VORLIEGENDER AUSZUG
##############################

Nichts weist auf einen Kompromisswillen des Kreml hin  

Foto: Nelly Right, Oktober 2014 auf wikimedia commons

„Die ‚Sprache der Macht‘ ist uns Deutschen weitgehend fremd, auch weil wir nicht über die nötigen Sanktionsmechanismen verfügen. Wir brauchen sie aber“, sagt Andreas Wittkowsky im Interview mit Wolfgang Storz. „Zeitenwende“ heiße auch, sich von der unseligen deutschen Tradition zu verabschieden, die Probleme erst dann anzugehen, wenn der innen- und außenpolitische Druck zu stark werde. Bisher habe sich Deutschland trotz gegenteiligen Anspruchs nicht wirklich als Führungsmacht in Europa empfohlen.

Wolfgang Storz: Putin steht „fast alleine da“, sagte jüngst Bundeskanzler Olaf Scholz. Wie wurde erreicht, dass sogar potentielle Verbündete Russlands wie China und Indien auf Abstand gehen? Das Werk von Wladimir Putin oder ein Erfolg westlicher Diplomatie?

Andreas Wittkowsky: In erster Linie ein Resultat der globalen Folgen von Putins Angriffskrieg, aber auch der Entschlossenheit des Westens, diesem unter Inkaufnahme eigener Kosten entgegenzutreten. Das waren erstens der befürchtete Einbruch der Weltwirtschaft infolge von Sanktionen und kriegsbedingter Inflation, zweitens drohende Hungersnöte infolge ausbleibender Getreidelieferungen der Ukraine und drittens das Spiel von Russland, immer wieder mit dem Einsatz von Nuklearwaffen zu drohen. Die westliche Diplomatie hat dann dazu beigetragen, dass sich China und Indien auf dem G20-Gipfel in Bali hinter eine Abschlusserklärung stellten, die den russischen Krieg gegen die Ukraine und den möglichen Einsatz von Atomwaffen auf das Schärfste verurteilt.

Putin-Russland international isoliert, im Krieg ein Patt: Die Ukraine hat bisher bewiesen, sie wird nicht verlieren, Russland hat bewiesen, es kann nicht gewinnen. Und der Winter ist nahe, in dem das Wetter große Militäroperationen erschwert. Vor diesem Hintergrund: Was müsste der Westen jetzt tun?

##############################

BEREITGESTELLTES MATERIAL
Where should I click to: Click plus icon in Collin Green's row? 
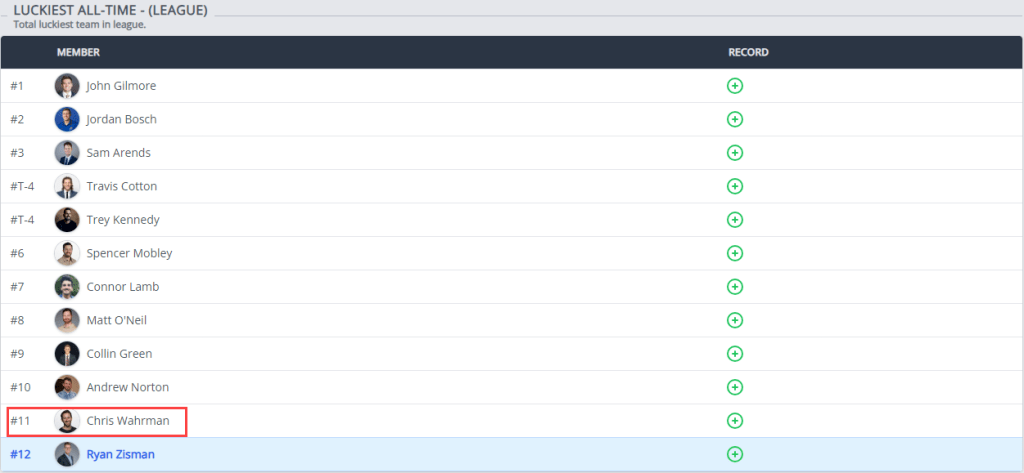(735, 354)
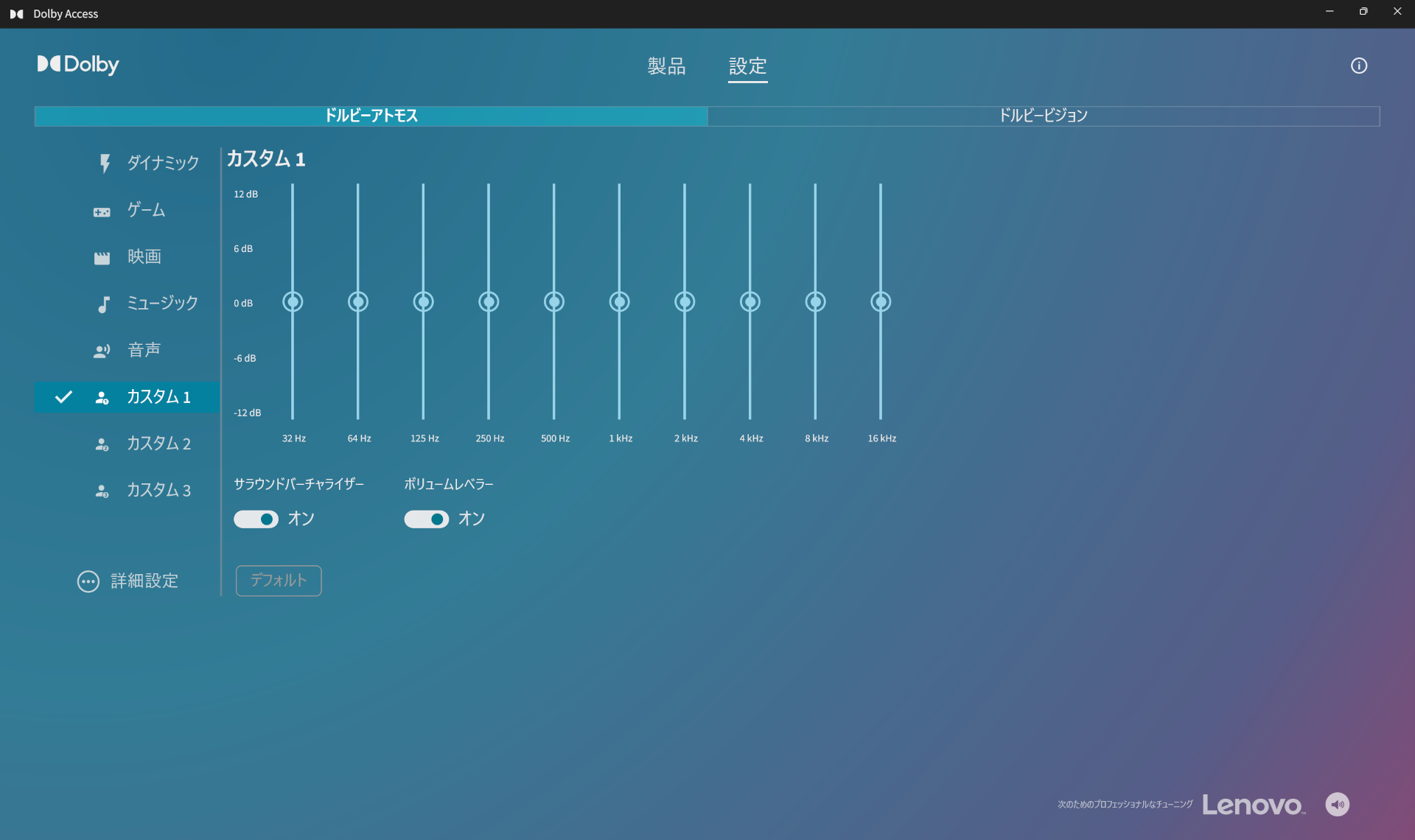1415x840 pixels.
Task: Switch to the ドルビービジョン tab
Action: 1043,116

##############################

SCHRIFTLICHE AUFGABEN
• a. Auf welchem Gipfel stellten sich China und Indien laut dem Interview über Russlands Krieg gegen die Ukraine hinter eine gemeinsame Abschlusserklärung?
• b. Schreib das Interview über Russlands Krieg gegen die Ukraine ab der Stelle weiter, an der es aufhört.

ANTWORTEN ZUR ÜBUNG
• a. Auf dem G20-Gipfel in Bali.

• b.
Andreas Wittkowsky: Ich sehe kein Patt. Der Ukraine ist es gelungen, im Süden die Stadt Cherson und das westliche Ufer des Dnipro zu befreien. Die Strategie, den russischen Nachschub systematisch zu zerstören, damit einen Rückzug zu erzwingen und eigene Verluste zu minimieren, ist aufgegangen. Auch die erfolgreiche Gegenoffensive im Nordosten bei Charkiw ist zwar ins Stocken geraten, aber nicht beendet. Nur im Osten, im Gebiet Donezk, kann Russland mit einem massiven Einsatz von Truppen und Artillerie noch minimale Geländegewinne erzielen. Aktuell werden diese Angriffe mit den Truppen verstärkt, die aus Cherson abgezogen wurden, um den wichtigen Nachschubweg entlang des Asowschen Meers außer Reichweite der ukrainischen Geschütze zu halten. Gleichzeitig legt Russland tief gestaffelte Verteidigungslinien an, selbst auf der 2014 annektierten Krim, weil es weitere ukrainische Vorstöße befürchtet.

Verpasste diplomatische Chancen?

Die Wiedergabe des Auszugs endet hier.